El flujo neto de entrada en exchanges es la diferencia entre el capital que entra y sale de los mercados de negociación, y constituye un indicador clave para la evolución del precio de NEAR durante 2026. Las entradas de capital institucional en exchanges suelen anticipar movimientos alcistas, mientras que las retiradas a menudo apuntan a fases de acumulación o a una menor presión vendedora. La relación entre el flujo neto de entrada en exchanges y la valoración de NEAR depende de interpretar correctamente qué revelan estos movimientos sobre las intenciones de los participantes del mercado.
Los datos on-chain evidencian que los patrones de movimiento de capital proporcionan señales de precio más precisas y matizadas que los tradicionales indicadores de volumen. La velocidad de las stablecoins —relación entre el volumen de transacciones y la capitalización de mercado— se ha consolidado como el indicador más fiable de actividad genuina on-chain, con el suministro de stablecoins creciendo de unos 200 000 millones a 305 000 millones de dólares en 2025. Este crecimiento refleja un uso on-chain más profundo y no una mera especulación, lo que sugiere que la participación institucional sigue siendo determinante en los flujos de capital hacia NEAR de cara a 2026.

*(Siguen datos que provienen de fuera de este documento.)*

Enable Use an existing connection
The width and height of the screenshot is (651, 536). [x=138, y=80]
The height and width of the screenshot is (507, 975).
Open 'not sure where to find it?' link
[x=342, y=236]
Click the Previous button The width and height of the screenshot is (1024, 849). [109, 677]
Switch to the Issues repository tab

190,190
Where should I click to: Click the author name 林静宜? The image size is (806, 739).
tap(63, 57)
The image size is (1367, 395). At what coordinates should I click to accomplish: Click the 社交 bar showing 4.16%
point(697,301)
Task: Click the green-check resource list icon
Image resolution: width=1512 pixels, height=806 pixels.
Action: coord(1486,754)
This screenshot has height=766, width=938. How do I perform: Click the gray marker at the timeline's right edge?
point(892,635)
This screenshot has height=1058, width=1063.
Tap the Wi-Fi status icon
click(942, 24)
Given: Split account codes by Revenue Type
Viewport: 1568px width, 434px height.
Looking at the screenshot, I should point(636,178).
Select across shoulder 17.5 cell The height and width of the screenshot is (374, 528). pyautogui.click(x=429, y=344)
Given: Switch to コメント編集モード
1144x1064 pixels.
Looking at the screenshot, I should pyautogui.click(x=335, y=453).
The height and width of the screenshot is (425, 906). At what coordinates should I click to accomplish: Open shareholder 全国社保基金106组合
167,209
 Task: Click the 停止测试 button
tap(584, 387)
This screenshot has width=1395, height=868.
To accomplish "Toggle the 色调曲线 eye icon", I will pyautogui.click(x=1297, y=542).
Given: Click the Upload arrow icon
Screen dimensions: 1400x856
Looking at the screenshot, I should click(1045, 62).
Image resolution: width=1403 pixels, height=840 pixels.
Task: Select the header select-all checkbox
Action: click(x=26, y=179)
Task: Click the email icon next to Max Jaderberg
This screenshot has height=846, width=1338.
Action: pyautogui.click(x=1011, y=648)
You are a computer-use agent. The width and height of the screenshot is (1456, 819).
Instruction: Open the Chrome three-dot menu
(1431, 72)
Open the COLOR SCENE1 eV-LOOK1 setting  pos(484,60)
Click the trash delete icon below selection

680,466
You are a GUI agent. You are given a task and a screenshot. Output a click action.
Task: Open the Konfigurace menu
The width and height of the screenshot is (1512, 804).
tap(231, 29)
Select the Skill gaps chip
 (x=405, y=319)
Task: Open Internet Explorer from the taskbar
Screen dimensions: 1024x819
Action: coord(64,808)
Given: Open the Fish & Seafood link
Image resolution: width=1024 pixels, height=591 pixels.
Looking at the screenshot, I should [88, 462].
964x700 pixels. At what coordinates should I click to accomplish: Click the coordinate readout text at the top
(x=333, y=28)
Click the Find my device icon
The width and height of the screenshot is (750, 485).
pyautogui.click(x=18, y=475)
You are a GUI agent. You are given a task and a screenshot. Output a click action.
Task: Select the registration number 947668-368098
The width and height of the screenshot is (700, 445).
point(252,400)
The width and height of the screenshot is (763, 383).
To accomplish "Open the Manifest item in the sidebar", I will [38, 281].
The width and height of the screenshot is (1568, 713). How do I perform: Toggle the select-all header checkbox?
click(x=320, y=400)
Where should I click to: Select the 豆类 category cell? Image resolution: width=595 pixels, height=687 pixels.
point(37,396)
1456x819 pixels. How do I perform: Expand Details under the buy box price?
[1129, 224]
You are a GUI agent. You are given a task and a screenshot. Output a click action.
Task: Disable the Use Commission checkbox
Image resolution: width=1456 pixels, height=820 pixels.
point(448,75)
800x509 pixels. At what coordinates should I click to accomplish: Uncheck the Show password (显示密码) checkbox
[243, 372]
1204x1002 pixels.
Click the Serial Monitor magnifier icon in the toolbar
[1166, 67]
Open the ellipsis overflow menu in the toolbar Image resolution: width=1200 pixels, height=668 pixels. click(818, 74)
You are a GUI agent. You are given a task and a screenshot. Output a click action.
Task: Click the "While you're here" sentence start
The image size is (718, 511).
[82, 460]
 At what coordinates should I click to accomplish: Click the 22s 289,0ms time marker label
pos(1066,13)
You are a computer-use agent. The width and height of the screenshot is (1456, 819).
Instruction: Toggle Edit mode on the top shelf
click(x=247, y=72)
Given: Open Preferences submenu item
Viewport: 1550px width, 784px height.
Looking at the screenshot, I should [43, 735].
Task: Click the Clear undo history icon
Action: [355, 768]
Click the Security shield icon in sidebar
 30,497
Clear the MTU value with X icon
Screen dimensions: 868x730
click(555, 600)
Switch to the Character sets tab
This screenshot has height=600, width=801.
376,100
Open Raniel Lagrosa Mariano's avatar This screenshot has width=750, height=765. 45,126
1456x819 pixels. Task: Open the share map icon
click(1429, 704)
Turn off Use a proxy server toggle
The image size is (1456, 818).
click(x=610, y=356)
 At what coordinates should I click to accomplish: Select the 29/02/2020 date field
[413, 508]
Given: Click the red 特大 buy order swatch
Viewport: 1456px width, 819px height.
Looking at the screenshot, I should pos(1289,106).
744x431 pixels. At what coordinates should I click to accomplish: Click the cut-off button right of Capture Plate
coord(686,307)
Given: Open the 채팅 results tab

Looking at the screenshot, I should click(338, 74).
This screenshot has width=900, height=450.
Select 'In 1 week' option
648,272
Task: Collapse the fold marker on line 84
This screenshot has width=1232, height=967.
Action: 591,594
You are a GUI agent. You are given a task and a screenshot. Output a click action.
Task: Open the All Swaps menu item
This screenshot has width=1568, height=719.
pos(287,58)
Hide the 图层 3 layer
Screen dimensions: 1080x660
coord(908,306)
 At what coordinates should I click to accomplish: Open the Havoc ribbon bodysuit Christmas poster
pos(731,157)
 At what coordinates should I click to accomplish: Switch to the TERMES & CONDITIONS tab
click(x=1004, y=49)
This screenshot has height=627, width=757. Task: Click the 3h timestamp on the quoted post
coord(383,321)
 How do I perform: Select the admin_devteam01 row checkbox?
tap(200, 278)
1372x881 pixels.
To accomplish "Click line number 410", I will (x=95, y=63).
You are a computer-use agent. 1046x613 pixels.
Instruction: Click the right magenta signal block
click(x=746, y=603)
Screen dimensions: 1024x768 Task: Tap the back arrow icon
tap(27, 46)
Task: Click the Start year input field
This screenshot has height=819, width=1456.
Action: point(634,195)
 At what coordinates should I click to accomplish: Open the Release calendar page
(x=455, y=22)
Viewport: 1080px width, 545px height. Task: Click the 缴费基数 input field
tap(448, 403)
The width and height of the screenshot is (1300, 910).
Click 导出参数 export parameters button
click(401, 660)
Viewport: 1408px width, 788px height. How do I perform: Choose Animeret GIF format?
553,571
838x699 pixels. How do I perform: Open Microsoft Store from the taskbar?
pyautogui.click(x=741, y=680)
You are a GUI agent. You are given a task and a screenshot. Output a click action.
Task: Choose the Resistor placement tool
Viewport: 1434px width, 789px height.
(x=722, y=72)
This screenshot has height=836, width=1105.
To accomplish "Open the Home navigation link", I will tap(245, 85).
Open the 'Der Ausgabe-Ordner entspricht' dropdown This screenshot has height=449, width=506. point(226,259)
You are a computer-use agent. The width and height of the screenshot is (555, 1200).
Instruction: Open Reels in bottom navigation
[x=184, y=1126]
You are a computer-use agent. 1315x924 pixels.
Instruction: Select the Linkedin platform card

Los inversores institucionales impulsan los flujos netos de entrada en exchanges empleando productos de inversión regulados e integrando infraestructuras, y las encuestas apuntan a una mayoría con intención de incrementar su exposición a criptoactivos. La caída de reservas en exchanges y el aumento de volúmenes en exchanges descentralizados —que alcanzan 857 000 millones de dólares mensuales frente a depósitos en plataformas centralizadas de unos 250 000 millones— evidencian un cambio estructural del mercado, donde la dinámica del flujo neto de entrada revela reasignaciones sofisticadas de capital más que simples apuestas direccionales. Este cambio convierte el seguimiento del flujo neto de entrada en un elemento esencial para anticipar la dirección del precio de NEAR en un contexto de maduración institucional.
Una elevada participación en el staking restringe la actividad de trading al retirar una parte sustancial de los tokens de los libros de órdenes. Cuando una fracción significativa del suministro de NEAR está bloqueada mediante acuerdos de staking, la liquidez disponible para operar cae de forma notable. Este efecto se produce directamente a través de los ratios de bloqueo: el porcentaje de tokens inmovilizados en staking durante plazos fijos no puede operar en mercados spot ni aportar liquidez a exchanges descentralizados.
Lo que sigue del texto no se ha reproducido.